For him, one important goal in coming up with the shape of this project was to simulate the human body’s quality and natural form as much as possible. He uses the human form as a metaphor for the good posture, bodily flexibility and active lifestyle everyone aspires to attain. With this product, he assists with three simple movements people perform during the course of a workday: sitting and standing, twisting the body and stretching the back over a backrest, therefore improving health and increasing productivity.
Tetsuo Shibata received BA in Industrial Design and M.Arch. in Architectural Design from UCLA and has been working as an architect since mid 1990’s in California, Minnesota, Washington DC and Maryland. He is also an avid woodworker and furniture designer and his furniture pieces were included in group shows in Santa Monica, CA, Minneapolis, MN and Minnesota Young Architects Forum where his folding plywood chair won best design in furniture category. He has been involved in numerous community work projects as a volunteer carpenter for Habitat for Humanity, in tornado disaster area in northwestern Wisconsin and recently in earthquake and tsunami disaster area in northeastern Japan where he spent two weeks working with other volunteers from around the globe to clean up debris and sludge in a town hardest hit by this natural disaster. He also led a Model-making Workshop sponsored by Washington Architectural Foundation for grade school and middle school students and showed them various methods and techniques used in making architectural foam models.
Tetsuo Shibata is a furniture designer and an architect whose work is a synthesis of diverse cultural arts and traditions as well as contemporary artistic styles he has experienced and acquired over the years.

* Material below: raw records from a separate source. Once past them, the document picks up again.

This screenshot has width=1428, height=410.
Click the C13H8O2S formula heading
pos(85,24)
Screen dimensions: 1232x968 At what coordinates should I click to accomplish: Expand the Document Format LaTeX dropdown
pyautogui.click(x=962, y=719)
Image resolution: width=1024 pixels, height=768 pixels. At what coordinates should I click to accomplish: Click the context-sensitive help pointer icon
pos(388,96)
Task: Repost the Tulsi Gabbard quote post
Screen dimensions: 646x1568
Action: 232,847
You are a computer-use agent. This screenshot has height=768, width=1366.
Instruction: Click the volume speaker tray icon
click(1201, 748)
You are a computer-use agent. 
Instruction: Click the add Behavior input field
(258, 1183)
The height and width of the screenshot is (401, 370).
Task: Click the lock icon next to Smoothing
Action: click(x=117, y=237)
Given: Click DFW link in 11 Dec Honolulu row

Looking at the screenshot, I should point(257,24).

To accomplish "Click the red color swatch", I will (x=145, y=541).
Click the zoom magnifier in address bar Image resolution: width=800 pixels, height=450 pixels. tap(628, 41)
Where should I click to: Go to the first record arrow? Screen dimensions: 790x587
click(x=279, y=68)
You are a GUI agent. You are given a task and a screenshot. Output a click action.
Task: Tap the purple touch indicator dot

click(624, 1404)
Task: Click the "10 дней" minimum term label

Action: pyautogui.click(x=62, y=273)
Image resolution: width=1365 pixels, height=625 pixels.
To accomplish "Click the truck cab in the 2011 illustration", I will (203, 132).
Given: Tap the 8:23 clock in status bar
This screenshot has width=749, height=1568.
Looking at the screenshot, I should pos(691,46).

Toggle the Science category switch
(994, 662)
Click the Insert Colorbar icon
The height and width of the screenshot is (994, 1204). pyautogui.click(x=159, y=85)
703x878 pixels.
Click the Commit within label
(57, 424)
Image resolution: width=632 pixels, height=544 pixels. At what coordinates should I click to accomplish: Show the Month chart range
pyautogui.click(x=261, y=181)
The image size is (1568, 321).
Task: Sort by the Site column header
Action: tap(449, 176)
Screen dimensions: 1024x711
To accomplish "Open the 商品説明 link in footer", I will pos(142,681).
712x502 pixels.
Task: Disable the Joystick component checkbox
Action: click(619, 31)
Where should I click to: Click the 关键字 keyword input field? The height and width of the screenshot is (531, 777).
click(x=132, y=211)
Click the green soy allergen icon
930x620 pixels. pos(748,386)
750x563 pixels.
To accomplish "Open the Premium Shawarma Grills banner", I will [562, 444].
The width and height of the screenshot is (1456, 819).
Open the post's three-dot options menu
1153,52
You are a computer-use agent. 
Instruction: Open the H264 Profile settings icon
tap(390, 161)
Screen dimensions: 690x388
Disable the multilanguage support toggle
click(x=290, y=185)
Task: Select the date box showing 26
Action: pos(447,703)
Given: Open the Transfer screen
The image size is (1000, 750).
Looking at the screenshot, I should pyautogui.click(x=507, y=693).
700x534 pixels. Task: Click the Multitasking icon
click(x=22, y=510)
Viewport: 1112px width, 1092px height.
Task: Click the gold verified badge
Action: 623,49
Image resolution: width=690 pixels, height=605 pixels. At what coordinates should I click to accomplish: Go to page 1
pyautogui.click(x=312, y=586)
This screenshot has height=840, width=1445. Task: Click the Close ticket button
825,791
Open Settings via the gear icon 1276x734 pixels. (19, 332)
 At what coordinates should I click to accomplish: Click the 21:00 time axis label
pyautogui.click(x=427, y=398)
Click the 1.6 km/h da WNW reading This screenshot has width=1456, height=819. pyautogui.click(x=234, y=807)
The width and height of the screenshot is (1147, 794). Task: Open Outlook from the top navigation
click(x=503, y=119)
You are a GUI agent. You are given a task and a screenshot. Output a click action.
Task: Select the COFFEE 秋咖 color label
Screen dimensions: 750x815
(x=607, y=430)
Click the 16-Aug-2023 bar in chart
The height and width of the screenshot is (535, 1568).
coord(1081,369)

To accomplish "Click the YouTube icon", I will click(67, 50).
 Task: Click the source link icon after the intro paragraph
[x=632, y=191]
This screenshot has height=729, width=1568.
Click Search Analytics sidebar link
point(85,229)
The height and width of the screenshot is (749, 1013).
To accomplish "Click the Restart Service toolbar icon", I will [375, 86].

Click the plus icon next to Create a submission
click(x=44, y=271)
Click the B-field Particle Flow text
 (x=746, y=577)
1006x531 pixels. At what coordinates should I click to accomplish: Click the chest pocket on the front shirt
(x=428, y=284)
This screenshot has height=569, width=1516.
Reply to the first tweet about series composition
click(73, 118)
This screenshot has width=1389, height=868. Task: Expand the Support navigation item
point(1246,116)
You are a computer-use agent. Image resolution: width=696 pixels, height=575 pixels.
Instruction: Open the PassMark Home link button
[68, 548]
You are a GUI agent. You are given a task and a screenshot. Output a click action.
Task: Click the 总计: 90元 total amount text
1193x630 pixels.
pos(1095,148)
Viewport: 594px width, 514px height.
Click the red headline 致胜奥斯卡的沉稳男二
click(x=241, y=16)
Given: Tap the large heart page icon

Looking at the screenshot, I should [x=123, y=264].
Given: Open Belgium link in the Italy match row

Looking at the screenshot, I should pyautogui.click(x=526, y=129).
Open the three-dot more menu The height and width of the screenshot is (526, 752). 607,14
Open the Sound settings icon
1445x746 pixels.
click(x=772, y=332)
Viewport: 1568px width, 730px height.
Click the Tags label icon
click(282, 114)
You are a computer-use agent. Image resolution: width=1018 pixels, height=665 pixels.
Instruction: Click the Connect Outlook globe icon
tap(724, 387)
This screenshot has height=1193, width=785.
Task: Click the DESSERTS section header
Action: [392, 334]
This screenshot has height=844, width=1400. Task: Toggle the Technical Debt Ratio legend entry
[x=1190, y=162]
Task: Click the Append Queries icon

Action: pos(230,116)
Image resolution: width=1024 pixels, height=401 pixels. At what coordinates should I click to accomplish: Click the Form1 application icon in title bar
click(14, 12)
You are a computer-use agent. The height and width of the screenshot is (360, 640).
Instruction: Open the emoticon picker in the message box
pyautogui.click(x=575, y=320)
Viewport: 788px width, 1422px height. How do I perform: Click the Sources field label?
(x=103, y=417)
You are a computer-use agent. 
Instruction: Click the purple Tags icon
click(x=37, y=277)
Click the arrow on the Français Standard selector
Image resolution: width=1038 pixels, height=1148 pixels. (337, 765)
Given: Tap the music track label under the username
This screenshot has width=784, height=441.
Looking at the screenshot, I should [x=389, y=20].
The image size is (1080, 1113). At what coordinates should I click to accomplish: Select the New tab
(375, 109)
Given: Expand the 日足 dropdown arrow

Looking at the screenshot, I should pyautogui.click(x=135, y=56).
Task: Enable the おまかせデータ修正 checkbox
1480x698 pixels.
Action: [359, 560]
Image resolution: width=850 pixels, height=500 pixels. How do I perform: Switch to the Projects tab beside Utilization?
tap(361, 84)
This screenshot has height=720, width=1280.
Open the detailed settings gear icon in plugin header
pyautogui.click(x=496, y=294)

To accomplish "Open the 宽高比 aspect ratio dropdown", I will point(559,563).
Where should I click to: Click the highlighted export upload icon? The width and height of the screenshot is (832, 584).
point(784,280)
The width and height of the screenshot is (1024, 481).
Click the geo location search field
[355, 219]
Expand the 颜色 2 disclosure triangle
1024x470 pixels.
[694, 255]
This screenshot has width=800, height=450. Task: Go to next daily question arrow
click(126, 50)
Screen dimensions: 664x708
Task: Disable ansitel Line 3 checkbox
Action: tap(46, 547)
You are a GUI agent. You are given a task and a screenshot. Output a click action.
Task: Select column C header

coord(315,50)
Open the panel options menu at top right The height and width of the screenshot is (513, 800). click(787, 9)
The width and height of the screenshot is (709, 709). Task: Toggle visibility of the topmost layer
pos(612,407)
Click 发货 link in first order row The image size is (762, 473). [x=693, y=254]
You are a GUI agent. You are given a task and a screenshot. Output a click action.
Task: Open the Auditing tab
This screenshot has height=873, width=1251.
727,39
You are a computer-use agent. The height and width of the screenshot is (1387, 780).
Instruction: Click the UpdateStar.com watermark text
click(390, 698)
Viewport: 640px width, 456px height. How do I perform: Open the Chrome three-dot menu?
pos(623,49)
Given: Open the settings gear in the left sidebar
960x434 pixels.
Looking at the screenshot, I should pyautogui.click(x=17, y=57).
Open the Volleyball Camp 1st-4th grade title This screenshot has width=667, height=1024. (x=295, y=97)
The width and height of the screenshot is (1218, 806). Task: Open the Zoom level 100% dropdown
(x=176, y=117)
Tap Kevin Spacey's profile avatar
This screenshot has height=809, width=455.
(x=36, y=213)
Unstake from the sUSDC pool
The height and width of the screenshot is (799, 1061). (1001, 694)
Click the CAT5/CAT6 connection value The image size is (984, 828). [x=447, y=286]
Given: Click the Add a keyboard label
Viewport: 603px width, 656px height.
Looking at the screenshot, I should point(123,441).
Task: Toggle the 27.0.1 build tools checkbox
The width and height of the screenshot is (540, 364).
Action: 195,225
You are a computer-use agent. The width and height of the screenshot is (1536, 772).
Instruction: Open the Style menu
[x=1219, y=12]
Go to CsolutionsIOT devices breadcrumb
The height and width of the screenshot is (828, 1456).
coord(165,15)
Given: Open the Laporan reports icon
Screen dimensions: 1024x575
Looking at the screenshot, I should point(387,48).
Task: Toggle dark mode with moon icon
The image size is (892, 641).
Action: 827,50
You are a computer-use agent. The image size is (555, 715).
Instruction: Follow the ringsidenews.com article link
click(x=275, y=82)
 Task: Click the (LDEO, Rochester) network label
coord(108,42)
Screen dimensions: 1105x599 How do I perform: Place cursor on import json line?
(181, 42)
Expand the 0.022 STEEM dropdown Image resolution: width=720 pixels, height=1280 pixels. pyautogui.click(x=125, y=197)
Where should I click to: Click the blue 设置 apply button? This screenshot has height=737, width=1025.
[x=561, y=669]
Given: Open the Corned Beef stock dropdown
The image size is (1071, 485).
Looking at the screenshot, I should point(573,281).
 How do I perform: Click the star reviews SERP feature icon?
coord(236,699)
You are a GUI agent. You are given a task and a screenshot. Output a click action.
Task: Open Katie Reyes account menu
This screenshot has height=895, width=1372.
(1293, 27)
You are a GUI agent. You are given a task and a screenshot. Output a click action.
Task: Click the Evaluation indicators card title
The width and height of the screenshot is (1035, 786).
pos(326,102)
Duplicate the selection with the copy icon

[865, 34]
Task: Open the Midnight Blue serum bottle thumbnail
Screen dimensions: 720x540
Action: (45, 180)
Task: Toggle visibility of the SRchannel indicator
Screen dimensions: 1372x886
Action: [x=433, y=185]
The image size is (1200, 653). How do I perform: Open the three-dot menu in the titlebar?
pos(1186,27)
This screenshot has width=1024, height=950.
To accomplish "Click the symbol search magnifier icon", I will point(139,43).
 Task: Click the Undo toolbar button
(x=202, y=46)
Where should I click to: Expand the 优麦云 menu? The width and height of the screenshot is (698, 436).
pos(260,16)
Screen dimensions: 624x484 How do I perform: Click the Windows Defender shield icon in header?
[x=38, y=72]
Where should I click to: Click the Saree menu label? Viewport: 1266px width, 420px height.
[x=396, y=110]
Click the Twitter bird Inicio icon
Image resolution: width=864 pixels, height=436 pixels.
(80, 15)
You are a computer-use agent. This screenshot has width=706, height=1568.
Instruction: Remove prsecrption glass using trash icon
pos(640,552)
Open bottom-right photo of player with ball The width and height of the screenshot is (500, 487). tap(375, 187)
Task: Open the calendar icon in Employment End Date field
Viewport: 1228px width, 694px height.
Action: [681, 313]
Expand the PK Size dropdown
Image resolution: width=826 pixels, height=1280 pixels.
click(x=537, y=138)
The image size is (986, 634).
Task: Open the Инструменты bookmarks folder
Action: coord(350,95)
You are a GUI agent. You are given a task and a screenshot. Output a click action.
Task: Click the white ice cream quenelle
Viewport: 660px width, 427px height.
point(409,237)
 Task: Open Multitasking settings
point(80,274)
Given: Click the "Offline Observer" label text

His furniture work has been exhibited in small galleries in three U.S. states and featured in woodworker’s publications. Although he uses eclectic forms and materials in his furniture design, a consistent theme runs through all his works – elevating a mundane object to an art form that everyone can enjoy. Innovative forms, use of simple materials and adaptability to space via various configurations characterize his works. He believes furniture is an integral part of people’s living space that should grow and adapt to time and user’s changing needs.